Every body is different and there is certainly no “one-size-fits-all” diet that will work for everyone. The diet that has been scientifically proven time again to promote overall health is a Mediterranean-style diet. The basics of this diet include:

  • Eating primarily plant-based foods, such as fruits and vegetables, whole grains, legumes and nuts
  • Include healthy fats such as olive oil, olives and avocado
  • Using herbs and spices instead of salt to flavor foods
  • Limiting red meat to no more than a few times a month
  • Eating fish and poultry (skin removed) at least twice a week
  • Enjoying meals with family and friends
  • Drinking red wine in moderation (optional)
  • Getting plenty of exercise

I don’t sleep very well. What changes can I make in my diet to improve my sleep? 

A poor night’s sleep can drastically affect your productivity, your mood and also your health. Chronic sleep deprivation has been linked to such ailments as high blood pressure, diabetes, obesity and depression. The first step you can take to improving your sleep is eating a whole foods, plant based diet. This means avoiding foods that come in a package and only buying products with ingredients you can pronounce. Aim for at least 6 servings per day of fresh fruits and vegetables and choose whole grains instead of processed ones.

It can be helpful to limit alcohol and caffeine. Caffeine can take up to 6 hours to metabolize leading to sleep disruption. While alcohol may seem to help you get to sleep quicker, it actually reduces the amount of REM sleep you are getting, leading to a more disruptive night’s rest.

Know your triggers. Some people are very sensitive to spicy foods, dairy or gluten. Try keeping a food/sleep journal for 2 weeks to identify any correlation.

Sip a soothing drink like cherry juice or warm chamomile tea before bed.

If you could recommend  3-4 supplements that everyone should take (or consider taking) what would they be? 

While I certainly believe that it is possible to get all of the vitamins and minerals needed to support health by eating a varied and nutritious diet, most American’s could benefit from taking a few daily supplements.
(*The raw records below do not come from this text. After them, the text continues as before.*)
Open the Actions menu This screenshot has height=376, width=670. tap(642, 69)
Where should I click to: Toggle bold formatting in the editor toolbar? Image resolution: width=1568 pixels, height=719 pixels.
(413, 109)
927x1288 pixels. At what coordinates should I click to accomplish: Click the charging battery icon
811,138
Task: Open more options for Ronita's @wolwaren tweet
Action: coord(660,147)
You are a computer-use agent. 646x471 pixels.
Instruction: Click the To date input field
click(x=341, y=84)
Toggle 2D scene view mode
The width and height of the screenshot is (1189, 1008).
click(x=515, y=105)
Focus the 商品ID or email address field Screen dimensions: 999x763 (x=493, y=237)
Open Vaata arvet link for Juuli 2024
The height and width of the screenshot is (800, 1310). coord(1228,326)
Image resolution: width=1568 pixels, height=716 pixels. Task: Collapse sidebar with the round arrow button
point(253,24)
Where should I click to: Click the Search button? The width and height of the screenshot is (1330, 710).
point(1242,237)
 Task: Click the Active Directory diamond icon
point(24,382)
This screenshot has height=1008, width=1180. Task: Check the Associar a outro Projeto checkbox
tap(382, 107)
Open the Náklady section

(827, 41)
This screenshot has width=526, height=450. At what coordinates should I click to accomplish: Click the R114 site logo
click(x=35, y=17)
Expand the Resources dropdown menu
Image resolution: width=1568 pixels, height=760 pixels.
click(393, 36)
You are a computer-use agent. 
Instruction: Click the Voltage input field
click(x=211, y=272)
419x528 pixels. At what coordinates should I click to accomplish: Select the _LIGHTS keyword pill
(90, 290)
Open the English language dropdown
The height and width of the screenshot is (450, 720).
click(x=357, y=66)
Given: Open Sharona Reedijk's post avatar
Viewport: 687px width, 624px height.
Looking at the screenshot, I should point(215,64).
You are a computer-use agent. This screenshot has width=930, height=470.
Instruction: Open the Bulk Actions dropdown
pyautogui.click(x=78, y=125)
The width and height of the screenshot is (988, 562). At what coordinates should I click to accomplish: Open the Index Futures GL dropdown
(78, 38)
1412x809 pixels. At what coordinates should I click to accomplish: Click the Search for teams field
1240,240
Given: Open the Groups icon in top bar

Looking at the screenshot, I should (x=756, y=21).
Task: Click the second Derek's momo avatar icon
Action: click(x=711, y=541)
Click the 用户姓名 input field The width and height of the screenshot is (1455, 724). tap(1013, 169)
  • High-quality multi-vitamin. Think of it as an insurance policy against pitfalls in your diet and the food system.
  • Probiotic to support gut health. Stress, diet, pollution and antibiotics can all deplete the good bacteria that support digestion. A daily probiotic can help to rebuild the healthy bacteria in your gut to improve digestion and support immunity! Probiotics can also be found in foods like yogurt and fermented foods like sauerkraut, kimchi, kombucha and kefir.
  • Vitamin D (if levels are low). Vitamin D acts more like a hormone than a vitamin and plays an essential role in fighting disease and protecting bone health. Typically, about 2,000-6,000 international units daily are needed to support maintenance, but you may need more if you are deficient.

I know that eating dessert isn’t a good thing. But are there other sources of sugar that I should know about/look out for? 

Sugar is a sneaky little ingredient and definitely hides is some very commonly used products!

  • Pasta sauce, ketchup and barbecue sauce
  • Flavored yogurt (the milk in yogurt contains natural sugars, you should look for products with <12 gm of sugar/serving)
  • Peanut butter
  • Bread
  • Sparkling/flavored water

Look out for words like cane sugar, evaporated cane juice, fruit juice, high-fructose corn syrup, maple syrup and anything that ends with -ose i.e. sucrose, fructose or dextrose.

If you could give someone one piece of advice about improving their nutrition, what would it be? 

In the words of Michael Pollen, “Eat food. Mostly plants. Not too much.”